● **What is needed**
What do the lines say from the start of the entries through the one containing "Task: Pick BRI as payment bank"? Repeat them exactly.

● **Data extracts**

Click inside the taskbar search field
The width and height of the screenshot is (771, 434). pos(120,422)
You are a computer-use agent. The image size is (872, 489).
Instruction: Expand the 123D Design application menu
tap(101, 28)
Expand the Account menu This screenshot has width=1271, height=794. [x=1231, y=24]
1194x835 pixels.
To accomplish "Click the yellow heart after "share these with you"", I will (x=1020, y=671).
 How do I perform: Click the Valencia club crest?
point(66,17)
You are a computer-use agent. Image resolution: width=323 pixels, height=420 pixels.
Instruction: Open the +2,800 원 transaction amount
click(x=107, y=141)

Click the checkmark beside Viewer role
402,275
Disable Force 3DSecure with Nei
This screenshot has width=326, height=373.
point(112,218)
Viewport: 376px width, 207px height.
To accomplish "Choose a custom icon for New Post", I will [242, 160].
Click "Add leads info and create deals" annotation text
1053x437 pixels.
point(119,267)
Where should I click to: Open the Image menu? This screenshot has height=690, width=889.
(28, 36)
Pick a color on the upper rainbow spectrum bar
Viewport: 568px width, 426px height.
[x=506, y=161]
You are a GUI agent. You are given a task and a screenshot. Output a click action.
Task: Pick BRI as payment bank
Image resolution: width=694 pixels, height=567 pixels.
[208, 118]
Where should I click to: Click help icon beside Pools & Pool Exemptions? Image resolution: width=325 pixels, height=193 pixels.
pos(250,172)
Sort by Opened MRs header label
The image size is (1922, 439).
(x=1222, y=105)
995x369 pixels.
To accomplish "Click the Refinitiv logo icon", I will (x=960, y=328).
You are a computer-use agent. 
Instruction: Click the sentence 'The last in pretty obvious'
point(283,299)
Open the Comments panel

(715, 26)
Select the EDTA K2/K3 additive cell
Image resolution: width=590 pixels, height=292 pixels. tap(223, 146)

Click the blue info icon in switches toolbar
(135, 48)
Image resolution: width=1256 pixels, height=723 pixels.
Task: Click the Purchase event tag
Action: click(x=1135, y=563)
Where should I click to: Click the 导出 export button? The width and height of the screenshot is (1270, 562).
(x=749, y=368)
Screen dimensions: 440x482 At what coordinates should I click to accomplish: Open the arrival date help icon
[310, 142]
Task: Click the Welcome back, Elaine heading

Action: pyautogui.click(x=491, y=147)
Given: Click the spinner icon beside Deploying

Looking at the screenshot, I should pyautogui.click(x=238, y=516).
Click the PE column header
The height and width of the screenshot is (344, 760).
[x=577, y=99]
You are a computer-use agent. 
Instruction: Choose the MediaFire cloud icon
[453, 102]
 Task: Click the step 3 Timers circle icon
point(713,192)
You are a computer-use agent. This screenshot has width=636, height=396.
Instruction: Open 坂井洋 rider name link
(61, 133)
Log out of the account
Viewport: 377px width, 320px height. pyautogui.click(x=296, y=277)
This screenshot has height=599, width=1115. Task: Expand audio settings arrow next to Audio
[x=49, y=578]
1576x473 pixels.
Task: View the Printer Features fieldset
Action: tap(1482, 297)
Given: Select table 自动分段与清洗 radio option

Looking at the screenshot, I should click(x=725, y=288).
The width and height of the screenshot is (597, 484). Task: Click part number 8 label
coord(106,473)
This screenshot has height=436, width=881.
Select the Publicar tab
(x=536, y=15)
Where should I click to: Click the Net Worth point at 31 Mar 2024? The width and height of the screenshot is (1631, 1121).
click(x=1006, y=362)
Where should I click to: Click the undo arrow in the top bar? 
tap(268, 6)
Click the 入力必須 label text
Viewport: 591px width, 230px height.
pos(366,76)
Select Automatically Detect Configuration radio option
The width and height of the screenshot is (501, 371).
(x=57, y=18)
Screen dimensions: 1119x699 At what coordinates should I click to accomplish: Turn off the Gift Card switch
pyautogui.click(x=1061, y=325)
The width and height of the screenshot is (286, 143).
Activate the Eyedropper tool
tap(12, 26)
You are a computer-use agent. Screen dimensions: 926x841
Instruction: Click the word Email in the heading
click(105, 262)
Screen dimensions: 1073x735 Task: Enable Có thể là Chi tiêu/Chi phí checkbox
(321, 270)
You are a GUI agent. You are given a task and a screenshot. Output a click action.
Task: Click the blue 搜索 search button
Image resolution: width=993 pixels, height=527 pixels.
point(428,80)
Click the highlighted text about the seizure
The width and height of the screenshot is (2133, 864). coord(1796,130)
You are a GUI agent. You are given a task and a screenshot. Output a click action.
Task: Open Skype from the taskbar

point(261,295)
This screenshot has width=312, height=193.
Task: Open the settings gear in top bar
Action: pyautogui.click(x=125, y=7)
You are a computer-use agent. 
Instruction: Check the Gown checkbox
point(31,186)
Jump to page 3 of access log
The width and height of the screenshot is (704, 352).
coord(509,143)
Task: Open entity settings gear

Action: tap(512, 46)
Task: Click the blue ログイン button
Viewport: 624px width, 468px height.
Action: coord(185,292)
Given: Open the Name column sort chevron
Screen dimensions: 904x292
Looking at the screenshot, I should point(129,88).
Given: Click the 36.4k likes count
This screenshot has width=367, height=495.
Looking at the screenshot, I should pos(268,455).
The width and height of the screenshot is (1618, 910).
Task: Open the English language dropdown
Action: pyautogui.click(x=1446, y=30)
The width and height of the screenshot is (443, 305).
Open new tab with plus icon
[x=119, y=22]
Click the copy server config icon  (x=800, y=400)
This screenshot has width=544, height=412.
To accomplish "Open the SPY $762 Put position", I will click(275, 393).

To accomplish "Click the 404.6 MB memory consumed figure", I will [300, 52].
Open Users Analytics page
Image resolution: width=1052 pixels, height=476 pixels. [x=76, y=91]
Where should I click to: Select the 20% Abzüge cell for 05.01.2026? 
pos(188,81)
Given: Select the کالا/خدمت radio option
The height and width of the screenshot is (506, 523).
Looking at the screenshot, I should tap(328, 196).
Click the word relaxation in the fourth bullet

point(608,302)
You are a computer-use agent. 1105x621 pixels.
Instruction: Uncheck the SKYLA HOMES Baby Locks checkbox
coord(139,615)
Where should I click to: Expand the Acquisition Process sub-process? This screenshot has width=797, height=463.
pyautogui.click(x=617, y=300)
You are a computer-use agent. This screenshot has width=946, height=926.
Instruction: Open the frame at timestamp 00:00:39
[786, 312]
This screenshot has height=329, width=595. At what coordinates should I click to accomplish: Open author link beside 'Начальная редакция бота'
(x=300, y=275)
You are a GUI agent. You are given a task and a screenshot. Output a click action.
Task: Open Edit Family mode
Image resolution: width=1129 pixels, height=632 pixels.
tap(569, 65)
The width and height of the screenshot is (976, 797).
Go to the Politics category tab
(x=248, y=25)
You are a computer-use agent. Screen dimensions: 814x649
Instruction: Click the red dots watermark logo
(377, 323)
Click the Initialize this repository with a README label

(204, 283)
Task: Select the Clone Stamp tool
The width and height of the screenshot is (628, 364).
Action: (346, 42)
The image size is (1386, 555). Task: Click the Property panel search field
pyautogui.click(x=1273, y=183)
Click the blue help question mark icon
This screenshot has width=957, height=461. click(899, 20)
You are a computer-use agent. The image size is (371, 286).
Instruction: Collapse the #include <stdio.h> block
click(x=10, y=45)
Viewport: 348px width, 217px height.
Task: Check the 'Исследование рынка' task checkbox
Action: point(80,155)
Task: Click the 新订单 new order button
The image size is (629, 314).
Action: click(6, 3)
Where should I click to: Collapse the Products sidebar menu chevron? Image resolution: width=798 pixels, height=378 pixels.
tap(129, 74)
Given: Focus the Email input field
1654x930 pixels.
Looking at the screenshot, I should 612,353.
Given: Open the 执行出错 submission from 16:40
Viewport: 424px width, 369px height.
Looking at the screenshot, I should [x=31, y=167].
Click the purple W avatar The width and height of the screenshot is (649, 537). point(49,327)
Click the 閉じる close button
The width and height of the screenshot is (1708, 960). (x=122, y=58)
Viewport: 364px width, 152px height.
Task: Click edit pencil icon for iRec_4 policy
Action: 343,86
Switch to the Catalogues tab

● **Solution for this problem**
Click inside the taskbar search field
The width and height of the screenshot is (771, 434). pos(120,422)
You are a computer-use agent. The image size is (872, 489).
Instruction: Expand the 123D Design application menu
tap(101, 28)
Expand the Account menu This screenshot has width=1271, height=794. [x=1231, y=24]
1194x835 pixels.
To accomplish "Click the yellow heart after "share these with you"", I will (x=1020, y=671).
 How do I perform: Click the Valencia club crest?
point(66,17)
You are a computer-use agent. Image resolution: width=323 pixels, height=420 pixels.
Instruction: Open the +2,800 원 transaction amount
click(x=107, y=141)

Click the checkmark beside Viewer role
402,275
Disable Force 3DSecure with Nei
This screenshot has width=326, height=373.
point(112,218)
Viewport: 376px width, 207px height.
To accomplish "Choose a custom icon for New Post", I will [242, 160].
Click "Add leads info and create deals" annotation text
1053x437 pixels.
point(119,267)
Where should I click to: Open the Image menu? This screenshot has height=690, width=889.
(28, 36)
Pick a color on the upper rainbow spectrum bar
Viewport: 568px width, 426px height.
[x=506, y=161]
You are a GUI agent. You are given a task and a screenshot. Output a click action.
Task: Pick BRI as payment bank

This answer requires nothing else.